Exercise text:
He found that he would have to struggle for the right word on too many occasions, and that data which he had remembered and used all his life did not come up nearly as fast as it had before. Again a physical examination was performed which thankfully was completely normal. At the Nevada Center we have a computerized cognitive assessment examination, and so he was scheduled for this.
His performance on the test was normal for his age, but despite this finding A.S. stated that he did not want to have the cognitive function that was normal for his age of 54. Instead he was interested in seeing if his brain function could not be improved back to how it had been all his life. Therefore we started him on a program of cognitive enhancers consisting of hydergine ®, piracetam, lucidril, phosphatidyl serine, and acetyl l-carnitine.
He maintained this program for several months before he began to notice improvement. The improvement was particularly noticeable after he enrolled in a Spanish class during this time. According to him he had always had difficulty with new languages, but felt that since he had been on the cognitive enhancers, his ability to learn was better than ever.
Six months later, when we tested him on the computerized program, he had the test scores typical of a 25 year old, yet A.S. is now 56 years old. His mental and physical function is remarkable according to him and his wife and friends. He continues all hormones, and also takes lucidril on a regular basis.
Lessons From This Case
This case illustrates several important aspects of anti-aging medicine. Number one, because of his demanding mental and physical lifestyle, this gentleman was unusually aware of his levels of performance. He was able to pinpoint decreases in his well being more accurately than many people his age. This astuteness lead him to seek relief long before many other men would have.

Dataset records:
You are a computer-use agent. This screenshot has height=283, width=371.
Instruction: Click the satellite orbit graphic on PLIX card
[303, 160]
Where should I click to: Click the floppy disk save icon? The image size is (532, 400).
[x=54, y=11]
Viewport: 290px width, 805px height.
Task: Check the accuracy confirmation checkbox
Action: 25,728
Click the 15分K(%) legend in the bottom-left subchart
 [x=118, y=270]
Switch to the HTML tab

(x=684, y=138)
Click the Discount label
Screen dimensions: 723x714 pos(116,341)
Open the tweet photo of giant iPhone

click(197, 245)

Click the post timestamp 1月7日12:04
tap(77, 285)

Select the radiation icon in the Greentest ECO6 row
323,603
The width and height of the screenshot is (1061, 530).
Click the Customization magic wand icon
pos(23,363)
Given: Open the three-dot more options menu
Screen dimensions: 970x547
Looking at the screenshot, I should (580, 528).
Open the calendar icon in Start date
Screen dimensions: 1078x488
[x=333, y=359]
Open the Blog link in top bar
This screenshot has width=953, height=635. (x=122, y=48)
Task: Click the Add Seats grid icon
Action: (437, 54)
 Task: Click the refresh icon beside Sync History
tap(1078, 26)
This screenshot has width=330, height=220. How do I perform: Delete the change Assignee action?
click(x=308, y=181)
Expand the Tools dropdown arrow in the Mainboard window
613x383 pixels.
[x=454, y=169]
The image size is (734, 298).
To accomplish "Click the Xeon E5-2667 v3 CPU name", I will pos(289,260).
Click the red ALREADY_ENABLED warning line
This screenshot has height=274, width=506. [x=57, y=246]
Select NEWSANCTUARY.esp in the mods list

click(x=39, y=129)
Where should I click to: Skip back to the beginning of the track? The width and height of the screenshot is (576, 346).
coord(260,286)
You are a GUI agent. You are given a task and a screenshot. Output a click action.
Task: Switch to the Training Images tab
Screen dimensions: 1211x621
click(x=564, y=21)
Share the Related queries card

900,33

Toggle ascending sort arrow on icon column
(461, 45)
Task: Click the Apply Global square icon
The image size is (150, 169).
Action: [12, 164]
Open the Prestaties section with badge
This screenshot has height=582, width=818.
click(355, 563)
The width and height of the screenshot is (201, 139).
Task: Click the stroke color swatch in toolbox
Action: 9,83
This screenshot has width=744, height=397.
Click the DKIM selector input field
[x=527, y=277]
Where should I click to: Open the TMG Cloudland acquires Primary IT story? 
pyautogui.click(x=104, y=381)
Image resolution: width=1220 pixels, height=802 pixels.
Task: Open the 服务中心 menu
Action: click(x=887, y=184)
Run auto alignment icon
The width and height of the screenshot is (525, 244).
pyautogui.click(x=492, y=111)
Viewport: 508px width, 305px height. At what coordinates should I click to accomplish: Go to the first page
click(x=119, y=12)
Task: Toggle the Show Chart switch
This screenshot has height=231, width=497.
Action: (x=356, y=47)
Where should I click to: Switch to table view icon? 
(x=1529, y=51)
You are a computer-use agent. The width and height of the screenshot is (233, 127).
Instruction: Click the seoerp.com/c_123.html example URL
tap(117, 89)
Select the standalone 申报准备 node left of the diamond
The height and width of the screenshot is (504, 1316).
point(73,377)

Your tasks:
**A)** In the case report about A.S., what class did he enroll in while taking the cognitive enhancers?
**B)** List every cognitive enhancer named in the case report about A.S.
**C)** Continue the case report about A.S. from its last sentence.

Answer section:
**A)** A Spanish class.

**B)** hydergine ®, piracetam, lucidril, phosphatidyl serine, acetyl l-carnitine

**C)**
For example, I often have men come to the clinic and tell me that they basically feel just fine and have no complaints, while their wives however often have a different story. "He's grumpy and moody. He gets up several times at night to go to the bathroom which he never used to do. He's not interested in sex any where close to the way he used to be, and he doesn't seem to have the energy he used to." Many patients, particularly men, do not fully grasp how much they have declined from the aging process, either because they are in a bit of denial, or because they just figure that despite the decline they are all right "for my age." In these cases often everybody but the patient appreciates the full impact of the decline.
Secondly, even with proper hormonal replacement along with a healthy lifestyle and exercise regime, a decline in mental performance can still occur. In this vein, cognitive testing using computers can be very helpful in tracking and determining optimal functioning, as well as response to therapy.
The last thing to be learned form this case is that the time to begin intervening in the aging process is early on, when the patient is still in his forties. To often men wait until they are 60-70 years old before they decide to seek attention for age related symptoms. They can certainly be helped at any age, but the degree of possible improvement decreases each decade that the aging process is ignored.
Whether we feel it or not, the aging process is very active even in our forties, and it is at this time that we can experience the most efficient use of anti-aging technology.
I look forward to the day when patients who feel fine and are free of disease will routinely seek the services of an anti-aging specialist in order to stay that way for many years to come.